Des députés LREM demandent une interdiction rapide du glyphosate

Le Round Up fait polémique depuis des années. [Global Justice Now/Flickr]

54 députés de La République en marche (LREM) signent une tribune dans Le Monde pour un abandon rapide de l’herbicide, « cancérogène probable ». La question doit être débattue  à Bruxelles le 25 octobre.

54 des 310 députés de La République en marche (LREM) ont demandé, dans une tribune au Monde mise en ligne le 22 octobre, l’interdiction « le plus rapidement possible » du glyphosate dans l’Union européenne, au nom de « la santé de tous ».

Le Parlement européen réclame une interdiction du glyphosate dès 2020

Alors qu’une initiative citoyenne européenne contre le glyphosate amasse l’adhésion des Européens, les eurodéputés souhaitent que l’autorisation du produit phytosanitaire soit renouvelée pour une période de 3 ans, contre les 10 proposés par la Commission. Les États membres devront trancher le 25 octobre.

Cette prise de position intervient alors que les pays de l’Union européenne doivent se prononcer mercredi sur la réautorisation du glyphosate, un herbicide très utilisé en agriculture dont la dangerosité est au cœur d’une controverse : le Centre international de recherche sur le cancer (OMS) l’a classé « cancérogène probable » en 2015, contrairement aux agences européennes, l’Efsa et l’Echa.

« La France votera contre le renouvellement de son utilisation pour dix ans et nous nous félicitons de la position responsable de notre pays », font valoir les signataires, parmi lesquels Matthieu Orphelin, ex-bras droit de Nicolas Hulot dans sa fondation, Sandrine Le Feur, agricultrice, le professeur en médecine Jean-Louis Touraine ou encore l’ex-ministre de l’Écologie Barbara Pompili.

Pour une agriculture d’excellence

« Sortir du glyphosate, tout en accompagnant comme il se doit les agriculteurs dans cette transition, dans un calendrier court et réaliste, est un bon compromis », écrivent-ils, en avançant non seulement l’argument de la santé mais aussi celui du bien de la planète.

Les agences européennes accusées de dissimuler des preuves contre le glyphosate

Les avocats qui poursuivent Monsanto en justice aux États-Unis accusent les agences européennes de sécurité alimentaire d’avoir « délibérément écarté certaines études » dans leur évaluation de la dangerosité du glyphosate.

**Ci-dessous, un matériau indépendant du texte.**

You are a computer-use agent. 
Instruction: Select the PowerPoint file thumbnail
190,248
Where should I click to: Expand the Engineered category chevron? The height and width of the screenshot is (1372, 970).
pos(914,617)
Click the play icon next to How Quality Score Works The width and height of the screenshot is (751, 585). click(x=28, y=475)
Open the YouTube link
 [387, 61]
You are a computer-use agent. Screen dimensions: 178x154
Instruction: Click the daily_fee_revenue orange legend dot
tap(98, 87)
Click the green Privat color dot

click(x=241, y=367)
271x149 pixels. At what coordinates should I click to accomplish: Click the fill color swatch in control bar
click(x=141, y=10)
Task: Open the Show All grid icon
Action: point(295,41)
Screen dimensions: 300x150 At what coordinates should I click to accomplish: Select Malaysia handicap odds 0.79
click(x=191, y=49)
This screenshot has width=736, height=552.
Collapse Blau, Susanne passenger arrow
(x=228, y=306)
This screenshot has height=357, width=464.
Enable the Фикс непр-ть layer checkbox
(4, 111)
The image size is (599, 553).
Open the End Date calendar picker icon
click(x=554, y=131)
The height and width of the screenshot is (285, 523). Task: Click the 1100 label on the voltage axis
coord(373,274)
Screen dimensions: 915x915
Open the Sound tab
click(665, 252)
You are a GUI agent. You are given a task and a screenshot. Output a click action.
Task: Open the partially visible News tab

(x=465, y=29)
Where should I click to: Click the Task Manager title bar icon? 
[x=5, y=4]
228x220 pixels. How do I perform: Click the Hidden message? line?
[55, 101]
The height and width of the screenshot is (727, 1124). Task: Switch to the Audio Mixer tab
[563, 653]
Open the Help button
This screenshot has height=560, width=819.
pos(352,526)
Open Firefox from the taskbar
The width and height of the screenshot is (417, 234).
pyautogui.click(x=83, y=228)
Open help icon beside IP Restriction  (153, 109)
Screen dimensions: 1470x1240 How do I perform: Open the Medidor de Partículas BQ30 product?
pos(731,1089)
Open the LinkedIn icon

Ils demandent aussi de voter contre le glyphosate « pour accompagner notre agriculture: parmi les défenseurs du glyphosate, l’argument qui revient en boucle est qu’il évite les passages mécaniques avant la mise en culture suivante. C’est effectivement le cas. Mais que voulons-nous vraiment? Continuer dans un système totalement dépendant des produits chimiques et qui arrive à bout de souffle – un système qui rend les agriculteurs asservis à l’agro-industrie – ou alors inventer une agriculture d’excellence, qui combine qualité nutritionnelle, respect de l’environnement et santé publique? » demandent-ils, convenant qu’ « il est de notre devoir d’accompagner les agriculteurs dans cette transition » pour remplacer ce produit.

Cette tribune est publiée alors que s’est formée la semaine dernière à l’Assemblée une mission d’information sur les produits phyto-sanitaires, composée d’élus de toutes tendances issus des commissions des Affaires économiques, sociales, et du Développement durable, où siège notamment Matthieu Orphelin.